Data extracted from a collection
--------

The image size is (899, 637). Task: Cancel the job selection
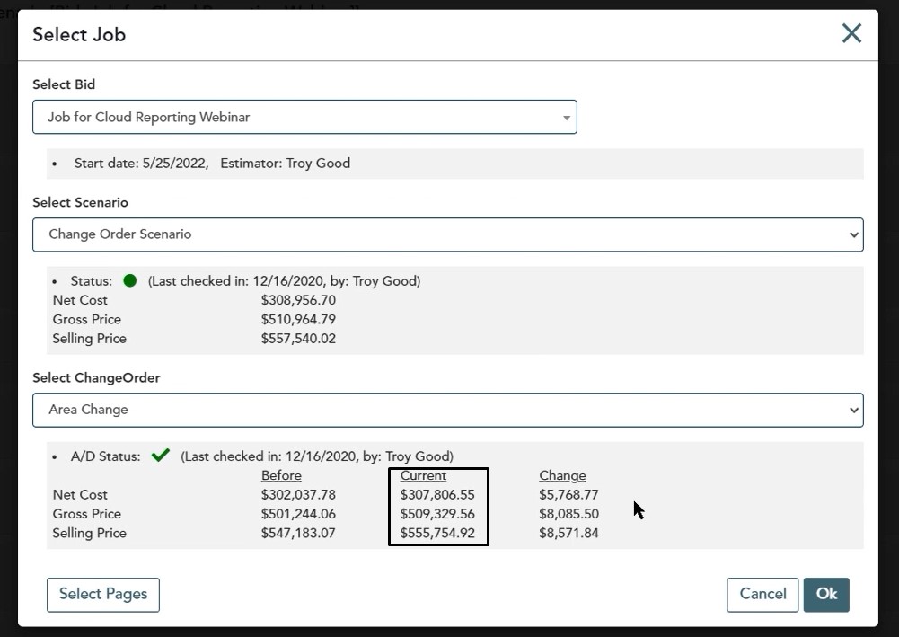click(x=762, y=594)
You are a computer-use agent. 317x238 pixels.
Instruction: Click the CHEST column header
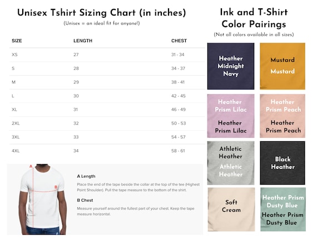tap(179, 41)

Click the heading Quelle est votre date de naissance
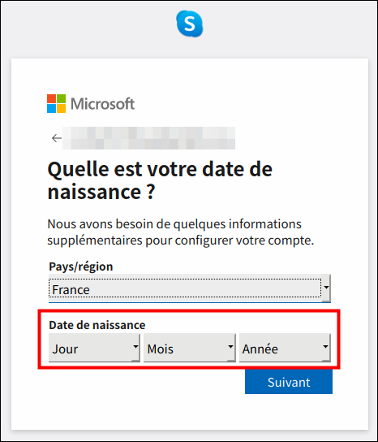(160, 180)

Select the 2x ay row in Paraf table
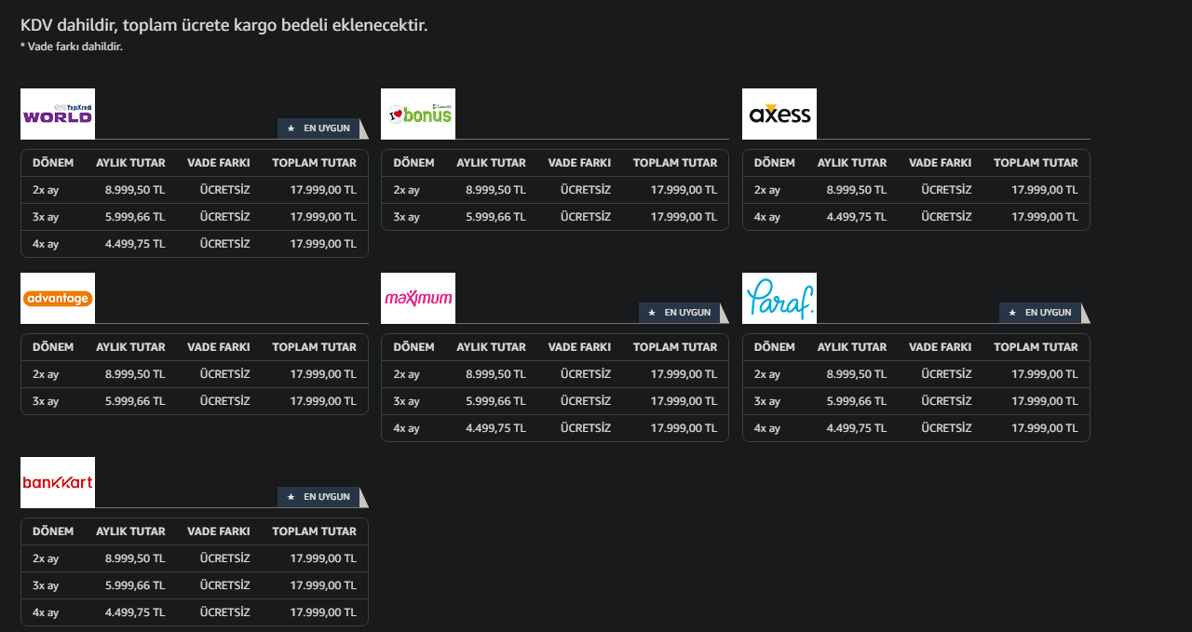point(916,374)
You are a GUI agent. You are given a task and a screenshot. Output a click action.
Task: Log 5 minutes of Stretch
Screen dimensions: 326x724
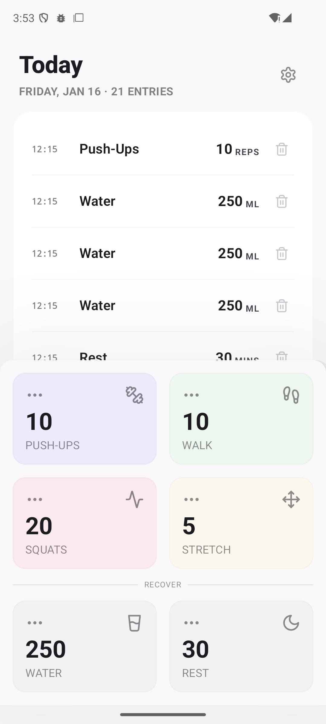pyautogui.click(x=241, y=528)
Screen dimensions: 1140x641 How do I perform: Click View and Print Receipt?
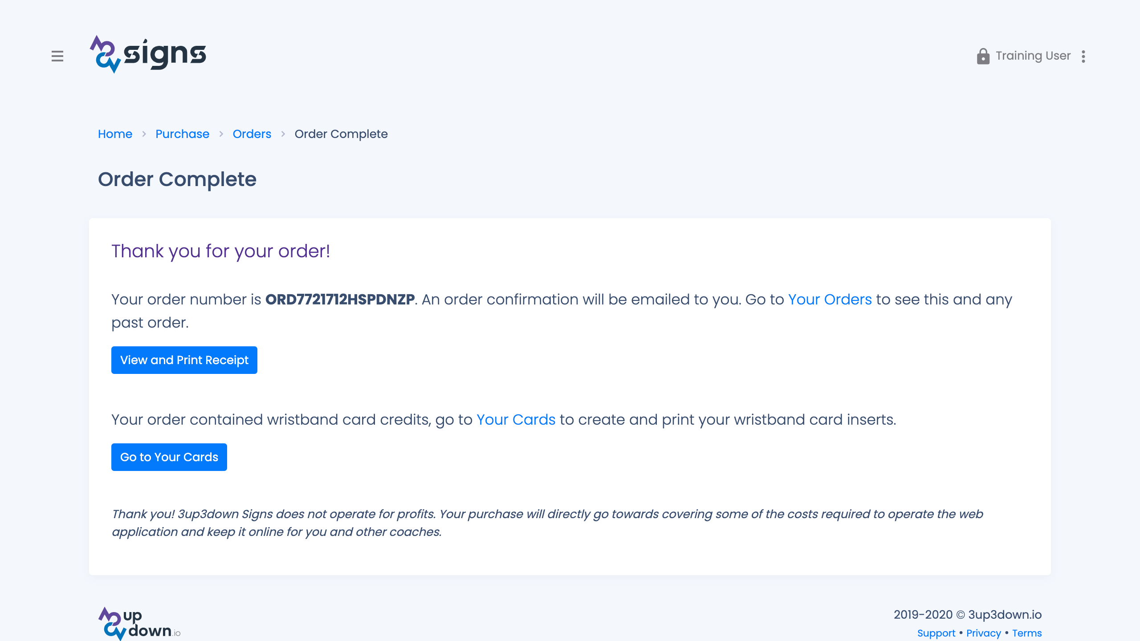point(184,360)
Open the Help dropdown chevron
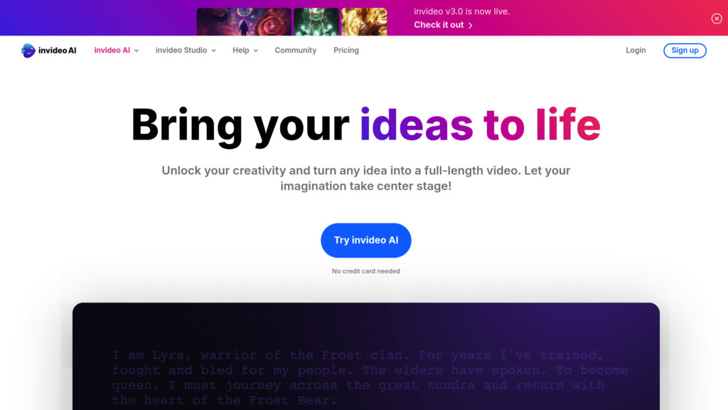This screenshot has height=410, width=728. [256, 51]
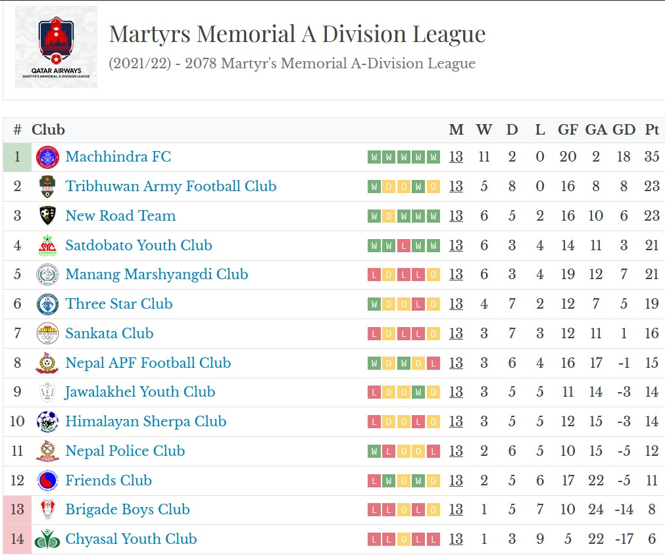Click the Chyasal Youth Club logo
This screenshot has width=665, height=555.
[x=47, y=539]
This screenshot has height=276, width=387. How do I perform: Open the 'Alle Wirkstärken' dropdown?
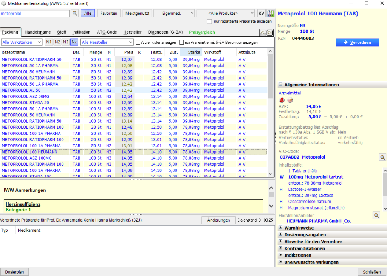coord(22,42)
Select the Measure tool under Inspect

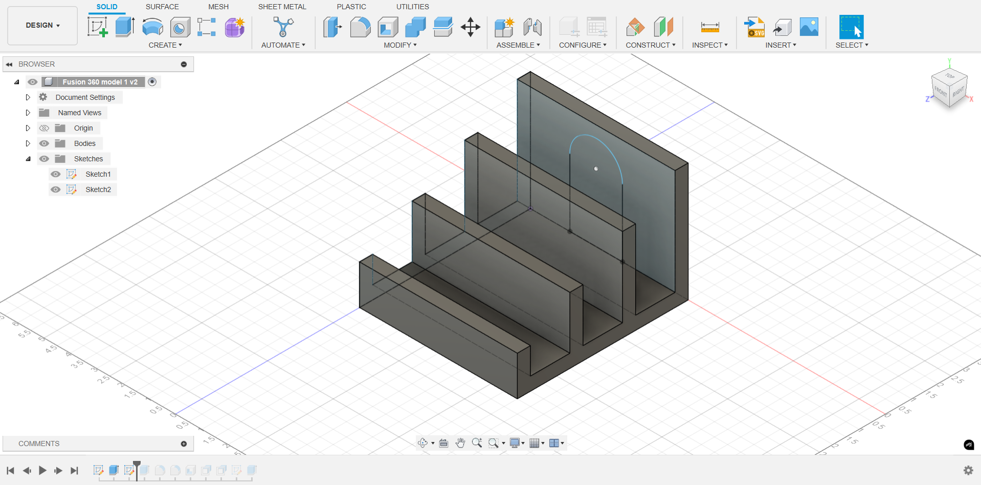pos(710,27)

--------

_Aim of the task_. Which lines above hold the word "agent"? Copy each of them.

_The completed task_.
You are a computer-use agent. 317x238 pixels.
You are a GUI agent. You are given a task and a screenshot. Output a click action.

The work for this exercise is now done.